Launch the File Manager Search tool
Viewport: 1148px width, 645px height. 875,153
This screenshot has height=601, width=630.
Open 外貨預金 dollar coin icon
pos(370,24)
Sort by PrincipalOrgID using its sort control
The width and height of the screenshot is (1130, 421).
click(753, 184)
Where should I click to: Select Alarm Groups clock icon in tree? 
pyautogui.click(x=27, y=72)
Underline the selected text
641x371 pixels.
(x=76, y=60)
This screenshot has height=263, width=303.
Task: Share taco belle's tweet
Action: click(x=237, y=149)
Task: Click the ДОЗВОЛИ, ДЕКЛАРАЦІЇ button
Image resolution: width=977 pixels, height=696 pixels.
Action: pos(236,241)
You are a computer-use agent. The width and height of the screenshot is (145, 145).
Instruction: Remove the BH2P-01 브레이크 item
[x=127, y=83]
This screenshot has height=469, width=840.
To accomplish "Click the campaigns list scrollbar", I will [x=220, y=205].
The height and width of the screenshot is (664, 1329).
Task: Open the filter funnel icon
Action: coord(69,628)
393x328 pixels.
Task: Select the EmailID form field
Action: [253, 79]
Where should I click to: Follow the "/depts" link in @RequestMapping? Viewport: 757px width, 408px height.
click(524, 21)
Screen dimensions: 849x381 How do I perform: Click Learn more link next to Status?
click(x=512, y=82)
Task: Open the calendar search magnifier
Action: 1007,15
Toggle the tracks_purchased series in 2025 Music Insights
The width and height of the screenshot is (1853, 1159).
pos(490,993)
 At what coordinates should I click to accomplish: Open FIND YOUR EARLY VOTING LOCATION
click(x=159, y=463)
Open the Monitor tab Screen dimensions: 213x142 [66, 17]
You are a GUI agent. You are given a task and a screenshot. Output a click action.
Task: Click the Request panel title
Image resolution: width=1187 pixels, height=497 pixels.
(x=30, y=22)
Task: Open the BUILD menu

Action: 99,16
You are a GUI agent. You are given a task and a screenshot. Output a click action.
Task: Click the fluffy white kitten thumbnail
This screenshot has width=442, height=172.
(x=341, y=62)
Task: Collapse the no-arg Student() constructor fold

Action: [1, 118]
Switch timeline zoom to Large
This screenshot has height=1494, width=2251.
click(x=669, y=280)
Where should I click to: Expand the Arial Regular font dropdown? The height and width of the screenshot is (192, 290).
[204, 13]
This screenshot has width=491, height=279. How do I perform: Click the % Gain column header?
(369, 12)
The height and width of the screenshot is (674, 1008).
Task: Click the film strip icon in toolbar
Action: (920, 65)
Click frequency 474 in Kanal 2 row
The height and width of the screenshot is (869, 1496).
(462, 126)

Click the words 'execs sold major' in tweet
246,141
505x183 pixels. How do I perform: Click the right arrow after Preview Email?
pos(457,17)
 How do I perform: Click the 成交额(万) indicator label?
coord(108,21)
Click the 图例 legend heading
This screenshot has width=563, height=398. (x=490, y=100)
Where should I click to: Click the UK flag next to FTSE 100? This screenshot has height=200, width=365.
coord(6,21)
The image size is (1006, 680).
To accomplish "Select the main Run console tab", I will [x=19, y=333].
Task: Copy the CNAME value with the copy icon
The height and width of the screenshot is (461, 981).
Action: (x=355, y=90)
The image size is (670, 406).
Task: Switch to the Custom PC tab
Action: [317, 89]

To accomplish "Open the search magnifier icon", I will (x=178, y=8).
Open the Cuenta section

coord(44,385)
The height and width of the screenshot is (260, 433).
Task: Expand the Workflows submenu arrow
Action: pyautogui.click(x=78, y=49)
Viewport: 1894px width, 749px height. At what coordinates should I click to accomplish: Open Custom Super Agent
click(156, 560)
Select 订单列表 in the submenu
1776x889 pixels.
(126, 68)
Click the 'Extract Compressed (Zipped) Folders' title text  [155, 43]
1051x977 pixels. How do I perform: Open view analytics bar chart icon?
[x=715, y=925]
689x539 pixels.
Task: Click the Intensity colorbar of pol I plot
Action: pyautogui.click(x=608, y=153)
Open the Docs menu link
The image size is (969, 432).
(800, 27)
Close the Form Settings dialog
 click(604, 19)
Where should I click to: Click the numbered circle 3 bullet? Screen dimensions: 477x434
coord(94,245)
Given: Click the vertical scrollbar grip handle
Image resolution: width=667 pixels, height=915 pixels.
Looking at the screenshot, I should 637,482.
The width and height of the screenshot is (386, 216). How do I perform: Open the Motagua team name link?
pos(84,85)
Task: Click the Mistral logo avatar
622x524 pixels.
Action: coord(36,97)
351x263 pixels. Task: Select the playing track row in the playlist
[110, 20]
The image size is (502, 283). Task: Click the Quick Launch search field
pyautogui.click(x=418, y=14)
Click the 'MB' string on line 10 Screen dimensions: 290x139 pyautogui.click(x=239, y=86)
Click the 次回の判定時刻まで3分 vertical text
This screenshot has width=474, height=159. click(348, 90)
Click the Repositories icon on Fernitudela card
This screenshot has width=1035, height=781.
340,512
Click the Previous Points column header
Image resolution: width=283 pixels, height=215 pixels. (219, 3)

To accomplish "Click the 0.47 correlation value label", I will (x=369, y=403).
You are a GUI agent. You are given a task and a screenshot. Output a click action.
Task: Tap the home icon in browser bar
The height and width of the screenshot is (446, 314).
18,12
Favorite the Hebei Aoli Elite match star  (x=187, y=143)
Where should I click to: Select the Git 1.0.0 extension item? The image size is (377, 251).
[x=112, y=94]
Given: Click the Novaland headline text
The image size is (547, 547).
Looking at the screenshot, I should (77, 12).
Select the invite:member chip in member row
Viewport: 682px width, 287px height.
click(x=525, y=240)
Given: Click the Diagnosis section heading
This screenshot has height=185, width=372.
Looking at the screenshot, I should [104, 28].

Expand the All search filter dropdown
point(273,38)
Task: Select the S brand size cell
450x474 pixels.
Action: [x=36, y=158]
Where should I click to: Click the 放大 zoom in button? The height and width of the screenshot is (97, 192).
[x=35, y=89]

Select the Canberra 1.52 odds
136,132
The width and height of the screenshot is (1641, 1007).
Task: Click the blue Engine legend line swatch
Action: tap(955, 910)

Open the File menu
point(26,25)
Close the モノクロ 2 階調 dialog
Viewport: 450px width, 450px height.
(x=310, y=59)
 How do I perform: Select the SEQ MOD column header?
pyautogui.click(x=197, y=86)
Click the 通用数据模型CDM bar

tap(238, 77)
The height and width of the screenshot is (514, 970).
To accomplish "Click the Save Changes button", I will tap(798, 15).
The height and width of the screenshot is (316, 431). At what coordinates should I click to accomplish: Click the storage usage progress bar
....
AIM OF THE TASK
Copy every item above word for word, keeping each line the same.

FULL OUTPUT
Launch the File Manager Search tool
Viewport: 1148px width, 645px height. 875,153
This screenshot has height=601, width=630.
Open 外貨預金 dollar coin icon
pos(370,24)
Sort by PrincipalOrgID using its sort control
The width and height of the screenshot is (1130, 421).
click(753, 184)
Where should I click to: Select Alarm Groups clock icon in tree? 
pyautogui.click(x=27, y=72)
Underline the selected text
641x371 pixels.
(x=76, y=60)
This screenshot has height=263, width=303.
Task: Share taco belle's tweet
Action: click(x=237, y=149)
Task: Click the ДОЗВОЛИ, ДЕКЛАРАЦІЇ button
Image resolution: width=977 pixels, height=696 pixels.
Action: pos(236,241)
You are a computer-use agent. The width and height of the screenshot is (145, 145).
Instruction: Remove the BH2P-01 브레이크 item
[x=127, y=83]
This screenshot has height=469, width=840.
To accomplish "Click the campaigns list scrollbar", I will [x=220, y=205].
The height and width of the screenshot is (664, 1329).
Task: Open the filter funnel icon
Action: coord(69,628)
393x328 pixels.
Task: Select the EmailID form field
Action: [253, 79]
Where should I click to: Follow the "/depts" link in @RequestMapping? Viewport: 757px width, 408px height.
click(524, 21)
Screen dimensions: 849x381 How do I perform: Click Learn more link next to Status?
click(x=512, y=82)
Task: Open the calendar search magnifier
Action: 1007,15
Toggle the tracks_purchased series in 2025 Music Insights
The width and height of the screenshot is (1853, 1159).
pos(490,993)
 At what coordinates should I click to accomplish: Open FIND YOUR EARLY VOTING LOCATION
click(x=159, y=463)
Open the Monitor tab Screen dimensions: 213x142 [66, 17]
You are a GUI agent. You are given a task and a screenshot. Output a click action.
Task: Click the Request panel title
Image resolution: width=1187 pixels, height=497 pixels.
(x=30, y=22)
Task: Open the BUILD menu

Action: 99,16
You are a GUI agent. You are given a task and a screenshot. Output a click action.
Task: Click the fluffy white kitten thumbnail
This screenshot has width=442, height=172.
(x=341, y=62)
Task: Collapse the no-arg Student() constructor fold

Action: [1, 118]
Switch timeline zoom to Large
This screenshot has height=1494, width=2251.
click(x=669, y=280)
Where should I click to: Expand the Arial Regular font dropdown? The height and width of the screenshot is (192, 290).
[204, 13]
This screenshot has width=491, height=279. How do I perform: Click the % Gain column header?
(369, 12)
The height and width of the screenshot is (674, 1008).
Task: Click the film strip icon in toolbar
Action: (920, 65)
Click frequency 474 in Kanal 2 row
The height and width of the screenshot is (869, 1496).
(462, 126)

Click the words 'execs sold major' in tweet
246,141
505x183 pixels. How do I perform: Click the right arrow after Preview Email?
pos(457,17)
 How do I perform: Click the 成交额(万) indicator label?
coord(108,21)
Click the 图例 legend heading
This screenshot has width=563, height=398. (x=490, y=100)
Where should I click to: Click the UK flag next to FTSE 100? This screenshot has height=200, width=365.
coord(6,21)
The image size is (1006, 680).
To accomplish "Select the main Run console tab", I will [x=19, y=333].
Task: Copy the CNAME value with the copy icon
The height and width of the screenshot is (461, 981).
Action: (x=355, y=90)
The image size is (670, 406).
Task: Switch to the Custom PC tab
Action: [317, 89]

To accomplish "Open the search magnifier icon", I will (x=178, y=8).
Open the Cuenta section

coord(44,385)
The height and width of the screenshot is (260, 433).
Task: Expand the Workflows submenu arrow
Action: pyautogui.click(x=78, y=49)
Viewport: 1894px width, 749px height. At what coordinates should I click to accomplish: Open Custom Super Agent
click(156, 560)
Select 订单列表 in the submenu
1776x889 pixels.
(126, 68)
Click the 'Extract Compressed (Zipped) Folders' title text  [155, 43]
1051x977 pixels. How do I perform: Open view analytics bar chart icon?
[x=715, y=925]
689x539 pixels.
Task: Click the Intensity colorbar of pol I plot
Action: pyautogui.click(x=608, y=153)
Open the Docs menu link
The image size is (969, 432).
(800, 27)
Close the Form Settings dialog
 click(604, 19)
Where should I click to: Click the numbered circle 3 bullet? Screen dimensions: 477x434
coord(94,245)
Given: Click the vertical scrollbar grip handle
Image resolution: width=667 pixels, height=915 pixels.
Looking at the screenshot, I should 637,482.
The width and height of the screenshot is (386, 216). How do I perform: Open the Motagua team name link?
pos(84,85)
Task: Click the Mistral logo avatar
622x524 pixels.
Action: coord(36,97)
351x263 pixels. Task: Select the playing track row in the playlist
[110, 20]
The image size is (502, 283). Task: Click the Quick Launch search field
pyautogui.click(x=418, y=14)
Click the 'MB' string on line 10 Screen dimensions: 290x139 pyautogui.click(x=239, y=86)
Click the 次回の判定時刻まで3分 vertical text
This screenshot has width=474, height=159. click(348, 90)
Click the Repositories icon on Fernitudela card
This screenshot has width=1035, height=781.
340,512
Click the Previous Points column header
Image resolution: width=283 pixels, height=215 pixels. (219, 3)

To accomplish "Click the 0.47 correlation value label", I will (x=369, y=403).
You are a GUI agent. You are given a task and a screenshot. Output a click action.
Task: Tap the home icon in browser bar
The height and width of the screenshot is (446, 314).
18,12
Favorite the Hebei Aoli Elite match star  (x=187, y=143)
Where should I click to: Select the Git 1.0.0 extension item? The image size is (377, 251).
[x=112, y=94]
Given: Click the Novaland headline text
The image size is (547, 547).
Looking at the screenshot, I should (77, 12).
Select the invite:member chip in member row
Viewport: 682px width, 287px height.
click(x=525, y=240)
Given: Click the Diagnosis section heading
This screenshot has height=185, width=372.
Looking at the screenshot, I should [104, 28].

Expand the All search filter dropdown
point(273,38)
Task: Select the S brand size cell
450x474 pixels.
Action: [x=36, y=158]
Where should I click to: Click the 放大 zoom in button? The height and width of the screenshot is (97, 192).
[x=35, y=89]

Select the Canberra 1.52 odds
136,132
The width and height of the screenshot is (1641, 1007).
Task: Click the blue Engine legend line swatch
Action: tap(955, 910)

Open the File menu
point(26,25)
Close the モノクロ 2 階調 dialog
Viewport: 450px width, 450px height.
(x=310, y=59)
 How do I perform: Select the SEQ MOD column header?
pyautogui.click(x=197, y=86)
Click the 通用数据模型CDM bar

tap(238, 77)
The height and width of the screenshot is (514, 970).
To accomplish "Click the Save Changes button", I will tap(798, 15).
The height and width of the screenshot is (316, 431). At what coordinates should I click to accomplish: Click the storage usage progress bar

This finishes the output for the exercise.